(Data records)
=====

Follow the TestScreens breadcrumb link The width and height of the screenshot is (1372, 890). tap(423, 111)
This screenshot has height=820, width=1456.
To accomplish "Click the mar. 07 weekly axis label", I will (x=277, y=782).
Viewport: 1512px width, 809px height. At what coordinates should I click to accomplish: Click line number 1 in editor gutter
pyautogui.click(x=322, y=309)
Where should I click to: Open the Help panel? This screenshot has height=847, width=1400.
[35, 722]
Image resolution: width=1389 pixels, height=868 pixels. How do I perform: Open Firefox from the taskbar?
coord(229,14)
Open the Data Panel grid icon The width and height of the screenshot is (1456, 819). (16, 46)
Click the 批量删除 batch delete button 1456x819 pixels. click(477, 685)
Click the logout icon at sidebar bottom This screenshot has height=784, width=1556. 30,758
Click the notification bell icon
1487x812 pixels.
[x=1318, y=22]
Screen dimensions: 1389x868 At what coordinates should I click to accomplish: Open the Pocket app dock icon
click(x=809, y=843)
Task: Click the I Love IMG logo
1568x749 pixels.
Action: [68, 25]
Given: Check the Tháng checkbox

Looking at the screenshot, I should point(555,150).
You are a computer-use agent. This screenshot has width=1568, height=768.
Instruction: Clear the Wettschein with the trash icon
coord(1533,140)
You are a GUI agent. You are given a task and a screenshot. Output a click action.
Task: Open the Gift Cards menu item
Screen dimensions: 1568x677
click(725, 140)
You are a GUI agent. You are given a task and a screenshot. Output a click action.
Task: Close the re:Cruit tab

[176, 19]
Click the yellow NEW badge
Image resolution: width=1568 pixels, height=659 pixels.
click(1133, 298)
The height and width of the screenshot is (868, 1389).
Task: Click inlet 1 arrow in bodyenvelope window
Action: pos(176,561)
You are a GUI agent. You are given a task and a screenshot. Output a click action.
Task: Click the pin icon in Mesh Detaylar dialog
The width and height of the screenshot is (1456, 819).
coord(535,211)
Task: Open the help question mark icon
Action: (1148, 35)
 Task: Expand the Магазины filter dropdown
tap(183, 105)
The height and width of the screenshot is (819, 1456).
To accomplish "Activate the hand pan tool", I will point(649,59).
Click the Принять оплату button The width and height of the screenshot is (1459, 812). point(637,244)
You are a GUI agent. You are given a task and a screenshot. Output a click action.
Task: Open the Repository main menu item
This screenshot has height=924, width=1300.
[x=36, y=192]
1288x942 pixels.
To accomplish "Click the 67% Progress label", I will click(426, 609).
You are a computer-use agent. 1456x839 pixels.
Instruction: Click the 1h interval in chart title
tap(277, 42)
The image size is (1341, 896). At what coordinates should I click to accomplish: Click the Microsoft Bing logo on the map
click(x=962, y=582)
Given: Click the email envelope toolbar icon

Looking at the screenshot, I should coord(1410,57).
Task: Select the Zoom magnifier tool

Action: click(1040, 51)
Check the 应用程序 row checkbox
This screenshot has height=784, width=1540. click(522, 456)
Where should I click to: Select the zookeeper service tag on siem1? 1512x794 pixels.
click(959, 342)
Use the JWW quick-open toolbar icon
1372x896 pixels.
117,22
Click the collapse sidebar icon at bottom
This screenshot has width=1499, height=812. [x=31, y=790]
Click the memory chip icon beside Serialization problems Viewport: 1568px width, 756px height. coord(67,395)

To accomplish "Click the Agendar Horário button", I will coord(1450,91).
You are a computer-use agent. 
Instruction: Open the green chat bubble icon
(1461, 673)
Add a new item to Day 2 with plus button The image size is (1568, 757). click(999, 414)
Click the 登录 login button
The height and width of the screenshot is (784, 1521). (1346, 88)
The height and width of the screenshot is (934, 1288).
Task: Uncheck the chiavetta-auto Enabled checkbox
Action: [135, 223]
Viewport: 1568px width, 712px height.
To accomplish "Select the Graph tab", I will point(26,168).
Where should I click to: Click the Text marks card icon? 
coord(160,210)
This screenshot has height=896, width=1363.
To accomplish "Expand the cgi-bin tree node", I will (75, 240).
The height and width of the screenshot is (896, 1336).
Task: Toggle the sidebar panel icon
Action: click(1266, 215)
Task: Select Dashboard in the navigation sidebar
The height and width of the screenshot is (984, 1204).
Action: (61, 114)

=====

--- TASK OBJECTIVE ---
All lines above that contain "computer" are required in the answer.

--- ANSWER TO THE EXERCISE ---
You are a computer-use agent. This screenshot has width=1568, height=768.
You are a computer-use agent. 1456x839 pixels.
You are a computer-use agent. 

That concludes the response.